→ Provided passage:
*** Block opens ***

Consumer Reports recently released data from its 2022 reliability survey, and like prior years, this survey gathered reliability data from thousands of car owners. The survey asked car owners about how reliable their cars were, but also which parts of their cars were or weren’t reliable, such as the car’s infotainment or performance features. Toyota is a Japanese automaker that’s well-known for making reliable cars, but surprisingly, only one 2022 Toyota model improved on its reliability rating compared to last year.
A look at Consumer Reports’ 2022 reliability survey
Consumer Reports reliability survey received data on over 300,000 cars. A lot of the results aren’t too surprising, but there are some new insights. F
or example, unsurprisingly, sedans are still the most reliable segment. On the other hand, while many drivers are switching from a small car to an SUV or truck, this isn’t a great idea as far as reliability goes. SUVs generally have a worse reliability rating than sedans do, and trucks are even worse.
As far as cleaner vehicles go, traditional hybrids seem to be the most reliable option of them all. Plug-in hybrids as well as full-fledged EVs have more reliability issues than traditional hybrids do. Some of those issues are minor, while others are unique to them.
For instance, many owners are reporting problems with their car’s battery pack or charging systems. Others are reporting problems with their EV’s infotainment system.
The Toyota Corolla Hatchback is the only 2022 Toyota model that improved its reliability rating
On top of those findings, since Consumer Reports uses that data to create its reliability rating, this year’s survey showed how some cars got worse and how some cars got better. Toyota has one of each.
The Toyota Tundra, which is the Japanese automaker’s full-size pickup truck, saw a decline in its reliability rating. On the other hand, the Corolla Hatchback is the only Toyota model that saw an improvement in its reliability rating.
The Corolla Hatchback is simply the hatchback version of the popular Corolla compact sedan. It starts at about $23,000 MSRP, which makes it about $1,500 more expensive than the regular Corolla.

*** Block closes ***

→ To do:
a) Copy the stretch of the article on Toyota's 2022 reliability ratings that begins at the words "Consumer Reports recently" and stops after "to last year.".
b) Extend the article on Toyota's 2022 reliability ratings by writing the section that comes after its last sentence.

→ Data section:
*** Block opens ***

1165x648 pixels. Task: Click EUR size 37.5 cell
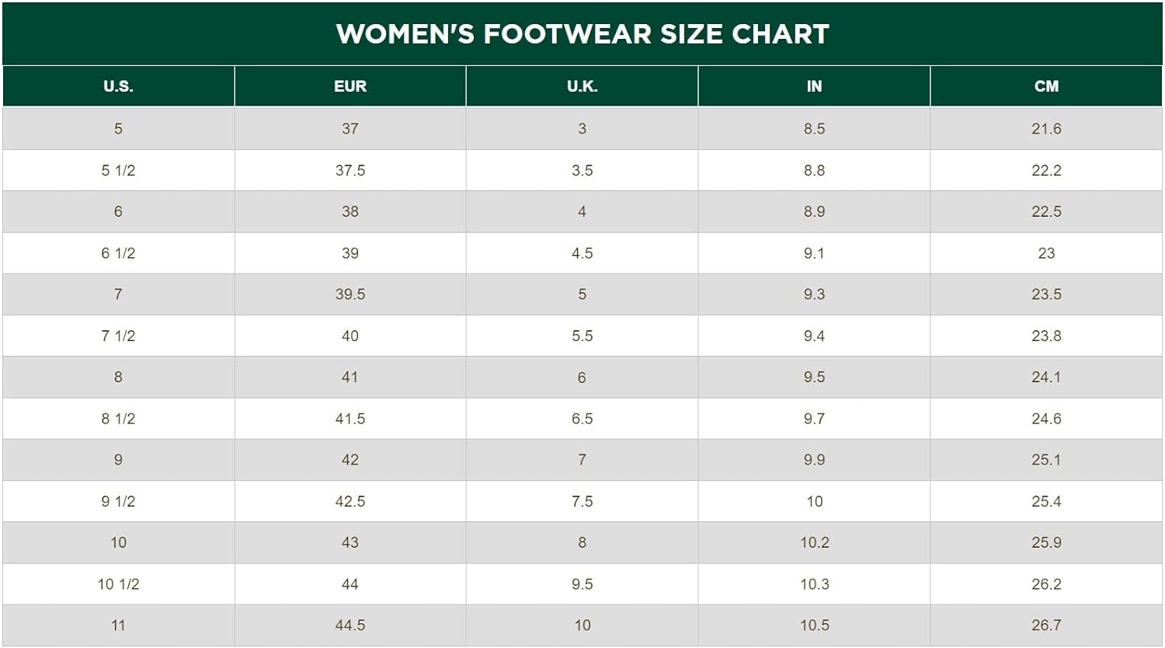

*** Block closes ***

→ Numbered responses:
a)
Consumer Reports recently released data from its 2022 reliability survey, and like prior years, this survey gathered reliability data from thousands of car owners. The survey asked car owners about how reliable their cars were, but also which parts of their cars were or weren’t reliable, such as the car’s infotainment or performance features. Toyota is a Japanese automaker that’s well-known for making reliable cars, but surprisingly, only one 2022 Toyota model improved on its reliability rating compared to last year.

b)
It starts with the same engine that the Corolla starts with, and it’s a 2.0-liter four-cylinder that gets 169 hp. There are some differences in how the Corolla Hatchback drives, however, and it handles better than the regular version does.
That engine is paired to a CVT, and front-wheel drive is the only option. This setup allows the Corolla Hatchback to get an estimated 31 mpg in the city and 40 mpg on highways, for 36 mpg combined. Additionally, it comes with an 8-inch touchscreen, long list of smart safety features, and it has a max cargo capacity of about 23 cu. ft.
A lot of other cars improved their reliability ratings though
In addition to the Corolla Hatchback, a lot of other cars saw an improvement in their reliability ratings, and most of them were SUVs. The Ford Escape Hybrid improved its reliability rating significantly thanks to the fact that owners reported few issues with the car. As a result, this Ford hybrid SUV is now recommended by Consumer Reports.
The Audi Q3, the Buick Enclave, the Genesis GV70, the Lincoln Corsair, and the Lincoln Nautilus are all luxury SUVs that improved their reliability scores. A lot of cars that car shoppers may think are reliable also improved their reliability scores. That includes the Hyundai Santa Fe, the Kia Soul, the Nissan Rogue, and the Subaru Ascent. Additionally, luxury sedans such as the Genesis G80, the Volvo S60, and the Chevy Corvette saw reliability improvements.
When shopping for a new car its important to look for a car that is trending in the right direction in terms of reliability. So make sure to keep an eye on the latest reliability reports.